Keywords:
Artificial Intelligence, CT-High Resolution, Computer Applications-Detection, diagnosis, Tissue characterisation
Authors:
C. H. Leow, V. Corona, P. Yousefi, M. Purtorab, K. Tait, S. Mohammadi, B. Irving, G. Brüggenwerth
DOI:
10.26044/ecr2022/C-14712
Methods and materials
Methods and Materials
Data
Retrospective data from IIP subjects representing a range of disease severity from mild to severe including CPFE were used from RISE-IIP study [12] and NHS data sets through strategic research agreements and acquired with multi-detector HRCT (different types/vendors and kernel settings, collimation ≈1,25 mm). The training dataset consisted of 850 annotated HRCT slices from 82 volumes. The independent test dataset contained 132 annotated slices from 130 volumes. These were annotated by an image analyst, specialising in ground truth annotation for medical imaging, with regular supervision by an expert radiologist for interstitial lung diseases. A subset of the test set was also used for interobserver variation testing. During the project, the test set was periodically reviewed by the radiologist, and revisions were made, ensuring the annotations were clinically accurate.
Ground truth generation
Pixelwise annotations were created by the analyst. The volumes were annotated excluding the hilar structures (pulmonary vessels and airways) up to approximately the lobar branches. Three classes were used to define pathology, “Fibrosis”, “Emphysema” and “Other” (normal lung and abnormal (not emphysema, not fibrosis)). Single slice annotations were also created for the test set.

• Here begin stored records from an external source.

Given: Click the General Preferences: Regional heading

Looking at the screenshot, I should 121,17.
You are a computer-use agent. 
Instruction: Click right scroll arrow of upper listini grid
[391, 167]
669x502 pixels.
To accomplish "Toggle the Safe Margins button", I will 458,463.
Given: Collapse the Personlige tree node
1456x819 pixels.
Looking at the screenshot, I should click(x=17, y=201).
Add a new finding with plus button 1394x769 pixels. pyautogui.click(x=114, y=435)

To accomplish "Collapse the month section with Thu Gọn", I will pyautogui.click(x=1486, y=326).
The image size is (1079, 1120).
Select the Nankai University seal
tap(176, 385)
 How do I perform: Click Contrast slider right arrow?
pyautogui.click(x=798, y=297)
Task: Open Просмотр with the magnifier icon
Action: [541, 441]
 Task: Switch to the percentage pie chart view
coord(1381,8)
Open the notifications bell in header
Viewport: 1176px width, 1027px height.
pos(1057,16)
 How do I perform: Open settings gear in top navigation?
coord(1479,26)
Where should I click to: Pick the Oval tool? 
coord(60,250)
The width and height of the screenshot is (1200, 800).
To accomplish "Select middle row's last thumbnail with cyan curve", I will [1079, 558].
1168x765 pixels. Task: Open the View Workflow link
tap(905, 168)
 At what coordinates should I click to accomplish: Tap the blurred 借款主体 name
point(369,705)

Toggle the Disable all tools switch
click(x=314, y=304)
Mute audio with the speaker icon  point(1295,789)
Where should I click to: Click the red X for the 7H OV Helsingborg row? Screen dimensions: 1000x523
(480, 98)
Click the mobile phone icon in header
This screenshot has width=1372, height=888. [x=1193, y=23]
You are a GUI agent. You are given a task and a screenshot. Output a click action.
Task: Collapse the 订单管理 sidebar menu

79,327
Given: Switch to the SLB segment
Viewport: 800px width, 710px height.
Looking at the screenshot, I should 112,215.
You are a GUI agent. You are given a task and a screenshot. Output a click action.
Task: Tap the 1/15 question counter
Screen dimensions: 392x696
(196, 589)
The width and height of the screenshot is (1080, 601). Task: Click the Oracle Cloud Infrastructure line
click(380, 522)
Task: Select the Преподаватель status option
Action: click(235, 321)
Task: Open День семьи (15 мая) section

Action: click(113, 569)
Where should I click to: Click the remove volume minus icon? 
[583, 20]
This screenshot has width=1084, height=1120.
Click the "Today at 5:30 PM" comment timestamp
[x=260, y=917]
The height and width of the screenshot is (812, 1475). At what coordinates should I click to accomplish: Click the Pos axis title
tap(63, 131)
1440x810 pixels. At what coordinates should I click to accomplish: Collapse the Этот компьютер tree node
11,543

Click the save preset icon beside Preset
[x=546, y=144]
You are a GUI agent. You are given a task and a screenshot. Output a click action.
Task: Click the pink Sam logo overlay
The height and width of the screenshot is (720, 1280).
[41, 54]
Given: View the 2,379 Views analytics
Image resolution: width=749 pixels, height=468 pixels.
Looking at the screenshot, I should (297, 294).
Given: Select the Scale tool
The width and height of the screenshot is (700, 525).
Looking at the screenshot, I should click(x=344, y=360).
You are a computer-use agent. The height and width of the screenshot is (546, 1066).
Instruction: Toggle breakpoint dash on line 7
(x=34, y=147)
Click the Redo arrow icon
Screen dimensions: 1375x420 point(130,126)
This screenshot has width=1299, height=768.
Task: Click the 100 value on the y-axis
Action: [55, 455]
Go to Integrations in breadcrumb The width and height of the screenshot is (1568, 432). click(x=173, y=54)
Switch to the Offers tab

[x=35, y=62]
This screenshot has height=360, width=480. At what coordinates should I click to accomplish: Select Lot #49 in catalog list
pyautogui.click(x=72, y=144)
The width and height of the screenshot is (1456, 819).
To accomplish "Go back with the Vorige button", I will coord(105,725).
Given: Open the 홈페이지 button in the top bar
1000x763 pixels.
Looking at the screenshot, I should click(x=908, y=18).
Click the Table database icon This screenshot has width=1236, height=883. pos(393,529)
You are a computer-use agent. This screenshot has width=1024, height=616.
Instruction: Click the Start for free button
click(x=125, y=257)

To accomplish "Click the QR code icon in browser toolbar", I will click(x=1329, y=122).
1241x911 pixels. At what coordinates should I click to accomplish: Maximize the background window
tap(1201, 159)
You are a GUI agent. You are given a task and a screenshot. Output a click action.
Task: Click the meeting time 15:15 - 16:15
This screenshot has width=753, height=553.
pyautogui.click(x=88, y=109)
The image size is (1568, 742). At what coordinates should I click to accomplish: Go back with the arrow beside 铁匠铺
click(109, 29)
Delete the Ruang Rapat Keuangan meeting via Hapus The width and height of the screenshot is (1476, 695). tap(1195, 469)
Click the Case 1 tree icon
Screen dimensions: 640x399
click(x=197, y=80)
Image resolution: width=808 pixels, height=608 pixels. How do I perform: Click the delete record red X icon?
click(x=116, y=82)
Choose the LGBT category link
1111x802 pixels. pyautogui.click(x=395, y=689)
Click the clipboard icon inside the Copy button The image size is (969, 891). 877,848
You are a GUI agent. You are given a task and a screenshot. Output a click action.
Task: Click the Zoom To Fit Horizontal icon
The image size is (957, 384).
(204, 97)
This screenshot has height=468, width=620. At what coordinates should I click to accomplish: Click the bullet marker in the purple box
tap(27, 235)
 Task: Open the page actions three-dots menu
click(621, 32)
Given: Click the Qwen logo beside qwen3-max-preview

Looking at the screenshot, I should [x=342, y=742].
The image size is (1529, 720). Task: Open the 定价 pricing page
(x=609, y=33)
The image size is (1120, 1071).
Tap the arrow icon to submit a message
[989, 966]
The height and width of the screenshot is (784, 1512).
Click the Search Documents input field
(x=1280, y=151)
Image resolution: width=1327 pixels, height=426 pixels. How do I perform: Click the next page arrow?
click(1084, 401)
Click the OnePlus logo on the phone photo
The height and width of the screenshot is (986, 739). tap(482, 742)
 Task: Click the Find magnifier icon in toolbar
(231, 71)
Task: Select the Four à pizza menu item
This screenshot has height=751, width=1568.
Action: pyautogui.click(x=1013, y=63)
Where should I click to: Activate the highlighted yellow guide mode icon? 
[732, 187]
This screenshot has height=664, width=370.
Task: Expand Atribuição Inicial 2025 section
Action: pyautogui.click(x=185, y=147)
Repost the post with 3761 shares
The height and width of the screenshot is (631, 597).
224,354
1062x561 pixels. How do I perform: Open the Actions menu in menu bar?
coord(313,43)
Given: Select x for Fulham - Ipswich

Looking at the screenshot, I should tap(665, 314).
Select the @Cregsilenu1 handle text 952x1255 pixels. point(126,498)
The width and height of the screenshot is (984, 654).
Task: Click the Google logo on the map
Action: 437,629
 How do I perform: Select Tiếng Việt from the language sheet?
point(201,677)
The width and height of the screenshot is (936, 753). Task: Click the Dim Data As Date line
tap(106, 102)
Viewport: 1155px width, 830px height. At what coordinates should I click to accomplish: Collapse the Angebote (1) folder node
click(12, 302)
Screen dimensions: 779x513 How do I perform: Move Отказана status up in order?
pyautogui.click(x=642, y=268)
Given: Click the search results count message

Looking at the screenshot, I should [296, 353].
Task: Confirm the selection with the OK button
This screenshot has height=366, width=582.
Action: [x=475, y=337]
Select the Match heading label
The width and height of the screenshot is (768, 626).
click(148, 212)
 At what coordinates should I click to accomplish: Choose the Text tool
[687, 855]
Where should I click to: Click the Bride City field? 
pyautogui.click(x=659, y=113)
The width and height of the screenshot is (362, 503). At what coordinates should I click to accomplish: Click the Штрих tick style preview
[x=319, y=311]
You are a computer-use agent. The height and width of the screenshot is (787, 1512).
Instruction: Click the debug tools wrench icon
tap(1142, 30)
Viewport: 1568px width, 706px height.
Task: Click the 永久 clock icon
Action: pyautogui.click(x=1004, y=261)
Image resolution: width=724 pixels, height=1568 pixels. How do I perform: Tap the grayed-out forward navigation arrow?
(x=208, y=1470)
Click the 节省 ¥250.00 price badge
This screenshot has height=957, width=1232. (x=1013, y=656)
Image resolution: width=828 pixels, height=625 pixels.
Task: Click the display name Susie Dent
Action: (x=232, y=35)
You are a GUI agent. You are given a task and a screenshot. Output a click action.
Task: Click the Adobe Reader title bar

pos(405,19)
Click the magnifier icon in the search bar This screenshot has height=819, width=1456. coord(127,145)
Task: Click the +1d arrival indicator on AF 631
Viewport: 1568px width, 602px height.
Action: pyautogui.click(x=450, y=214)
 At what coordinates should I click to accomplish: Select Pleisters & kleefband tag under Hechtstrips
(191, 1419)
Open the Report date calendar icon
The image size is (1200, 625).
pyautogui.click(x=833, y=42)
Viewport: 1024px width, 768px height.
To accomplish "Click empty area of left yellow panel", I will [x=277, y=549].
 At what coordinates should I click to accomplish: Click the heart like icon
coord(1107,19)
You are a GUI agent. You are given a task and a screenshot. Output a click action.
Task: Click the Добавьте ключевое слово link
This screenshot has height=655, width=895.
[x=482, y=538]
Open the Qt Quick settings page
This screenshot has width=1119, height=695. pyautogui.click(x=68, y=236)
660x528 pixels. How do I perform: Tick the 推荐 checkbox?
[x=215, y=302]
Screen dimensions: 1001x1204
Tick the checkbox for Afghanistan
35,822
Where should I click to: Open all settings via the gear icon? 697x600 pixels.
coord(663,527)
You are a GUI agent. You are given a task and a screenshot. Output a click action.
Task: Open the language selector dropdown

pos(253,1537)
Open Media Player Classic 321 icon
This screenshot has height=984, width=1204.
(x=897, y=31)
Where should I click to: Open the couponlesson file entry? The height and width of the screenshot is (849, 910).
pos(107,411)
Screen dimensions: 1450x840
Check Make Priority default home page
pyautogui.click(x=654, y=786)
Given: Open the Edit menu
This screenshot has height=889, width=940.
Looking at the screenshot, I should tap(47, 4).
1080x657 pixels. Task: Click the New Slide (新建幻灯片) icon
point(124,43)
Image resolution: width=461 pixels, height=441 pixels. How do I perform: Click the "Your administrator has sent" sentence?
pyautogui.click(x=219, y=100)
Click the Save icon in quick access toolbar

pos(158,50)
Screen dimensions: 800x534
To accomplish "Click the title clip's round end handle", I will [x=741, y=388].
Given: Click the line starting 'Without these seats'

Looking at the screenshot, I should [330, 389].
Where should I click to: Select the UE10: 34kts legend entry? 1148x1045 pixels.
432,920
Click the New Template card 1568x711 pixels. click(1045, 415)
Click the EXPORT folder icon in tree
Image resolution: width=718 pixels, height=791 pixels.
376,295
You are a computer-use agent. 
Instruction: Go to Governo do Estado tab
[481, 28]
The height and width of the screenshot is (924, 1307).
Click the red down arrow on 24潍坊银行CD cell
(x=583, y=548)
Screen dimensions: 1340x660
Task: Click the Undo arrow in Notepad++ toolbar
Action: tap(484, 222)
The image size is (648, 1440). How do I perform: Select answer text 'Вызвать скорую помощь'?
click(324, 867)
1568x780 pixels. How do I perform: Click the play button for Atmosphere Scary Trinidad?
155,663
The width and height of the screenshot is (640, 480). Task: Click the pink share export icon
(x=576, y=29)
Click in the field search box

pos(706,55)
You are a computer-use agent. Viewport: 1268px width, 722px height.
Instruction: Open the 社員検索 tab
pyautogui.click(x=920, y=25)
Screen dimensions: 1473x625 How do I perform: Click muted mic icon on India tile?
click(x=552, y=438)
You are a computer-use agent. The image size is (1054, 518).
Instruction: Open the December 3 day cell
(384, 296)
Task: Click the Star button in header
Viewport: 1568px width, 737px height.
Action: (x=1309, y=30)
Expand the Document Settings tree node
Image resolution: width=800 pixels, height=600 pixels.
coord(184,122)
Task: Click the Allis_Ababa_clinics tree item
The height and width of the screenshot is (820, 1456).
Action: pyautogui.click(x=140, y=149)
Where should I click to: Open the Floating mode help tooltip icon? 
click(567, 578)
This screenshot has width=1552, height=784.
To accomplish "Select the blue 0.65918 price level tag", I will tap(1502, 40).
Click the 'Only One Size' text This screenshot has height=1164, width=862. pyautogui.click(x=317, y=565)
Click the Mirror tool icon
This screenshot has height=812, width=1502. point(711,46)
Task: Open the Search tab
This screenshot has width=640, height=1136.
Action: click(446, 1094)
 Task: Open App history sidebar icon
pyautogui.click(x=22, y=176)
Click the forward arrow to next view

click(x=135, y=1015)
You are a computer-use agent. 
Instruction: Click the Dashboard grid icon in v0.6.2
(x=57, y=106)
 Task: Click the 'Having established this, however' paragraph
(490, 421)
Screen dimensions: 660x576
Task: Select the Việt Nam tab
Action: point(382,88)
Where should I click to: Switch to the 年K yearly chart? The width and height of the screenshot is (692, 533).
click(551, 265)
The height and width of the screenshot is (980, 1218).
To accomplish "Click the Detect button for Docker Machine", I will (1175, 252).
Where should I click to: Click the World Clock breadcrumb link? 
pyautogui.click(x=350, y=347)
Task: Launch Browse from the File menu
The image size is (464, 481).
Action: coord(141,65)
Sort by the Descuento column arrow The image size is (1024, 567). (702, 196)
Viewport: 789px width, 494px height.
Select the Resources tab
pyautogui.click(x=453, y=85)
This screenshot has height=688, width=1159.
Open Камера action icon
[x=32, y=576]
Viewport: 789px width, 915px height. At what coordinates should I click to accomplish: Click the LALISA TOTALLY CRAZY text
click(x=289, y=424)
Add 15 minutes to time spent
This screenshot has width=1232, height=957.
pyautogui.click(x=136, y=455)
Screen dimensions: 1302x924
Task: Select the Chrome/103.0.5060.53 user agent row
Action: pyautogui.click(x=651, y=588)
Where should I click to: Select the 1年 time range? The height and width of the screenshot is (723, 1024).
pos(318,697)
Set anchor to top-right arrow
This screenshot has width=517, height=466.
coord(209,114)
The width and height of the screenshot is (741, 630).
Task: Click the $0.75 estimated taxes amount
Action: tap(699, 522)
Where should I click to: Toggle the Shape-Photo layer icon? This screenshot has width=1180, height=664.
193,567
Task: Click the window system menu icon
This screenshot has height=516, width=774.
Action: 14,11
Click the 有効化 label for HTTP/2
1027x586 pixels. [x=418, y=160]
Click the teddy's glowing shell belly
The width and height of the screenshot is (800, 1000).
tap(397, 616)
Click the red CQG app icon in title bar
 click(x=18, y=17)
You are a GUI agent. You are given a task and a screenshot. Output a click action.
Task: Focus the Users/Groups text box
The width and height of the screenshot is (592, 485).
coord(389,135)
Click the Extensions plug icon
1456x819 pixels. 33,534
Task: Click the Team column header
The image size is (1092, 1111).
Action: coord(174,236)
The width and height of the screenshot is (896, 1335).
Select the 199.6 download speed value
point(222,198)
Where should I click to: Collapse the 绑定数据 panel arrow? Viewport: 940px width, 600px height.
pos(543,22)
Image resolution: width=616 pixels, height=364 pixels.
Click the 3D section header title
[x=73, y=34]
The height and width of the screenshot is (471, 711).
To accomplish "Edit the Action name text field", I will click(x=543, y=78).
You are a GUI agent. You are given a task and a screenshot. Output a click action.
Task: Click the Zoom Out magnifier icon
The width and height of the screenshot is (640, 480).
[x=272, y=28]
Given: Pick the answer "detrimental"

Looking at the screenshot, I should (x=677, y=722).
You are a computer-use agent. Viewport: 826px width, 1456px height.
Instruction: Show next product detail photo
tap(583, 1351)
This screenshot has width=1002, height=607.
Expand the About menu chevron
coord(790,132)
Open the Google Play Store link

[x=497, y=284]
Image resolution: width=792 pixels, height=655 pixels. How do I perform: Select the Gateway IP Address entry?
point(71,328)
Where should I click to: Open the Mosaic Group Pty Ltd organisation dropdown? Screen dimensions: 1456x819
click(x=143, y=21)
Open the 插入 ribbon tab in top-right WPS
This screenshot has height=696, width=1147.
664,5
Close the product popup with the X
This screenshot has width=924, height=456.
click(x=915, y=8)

Deep learning model and training
A convolutional neural network with 2D U-net architecture was trained to identify pulmonary fibrosis and emphysema and to quantify detected pathology. The number of layers followed the original U-net architecture [13] except for the last convolutional layer which maps the feature output to 4 classes (non-lung, fibrosis, emphysema, others). The model was implemented using TensorFlow and optimized by minimizing a modified focal loss using Adam optimize for 200 epochs with batch size of 16. 20% of the training set was used for validation during training and an initial learning rate of 0.001 was set to “reduce learning rate on plateau” and early stopping strategies were implemented.
Model evaluation
Performance of the deep-learning (DL) approach was evaluated by comparing the prediction of the algorithm with the baseline thresholding approach. In brief, the baseline approach classifies fibrotic and emphysematous areas by detecting voxels with Hounsfield Units (HU) between -700 and 0 HU, and below -950 HU, respectively [14]. We report Pearson correlation coefficients of our DL approach, the analyst’s annotations, and baseline models with respect to expert (or expert trained) annotations.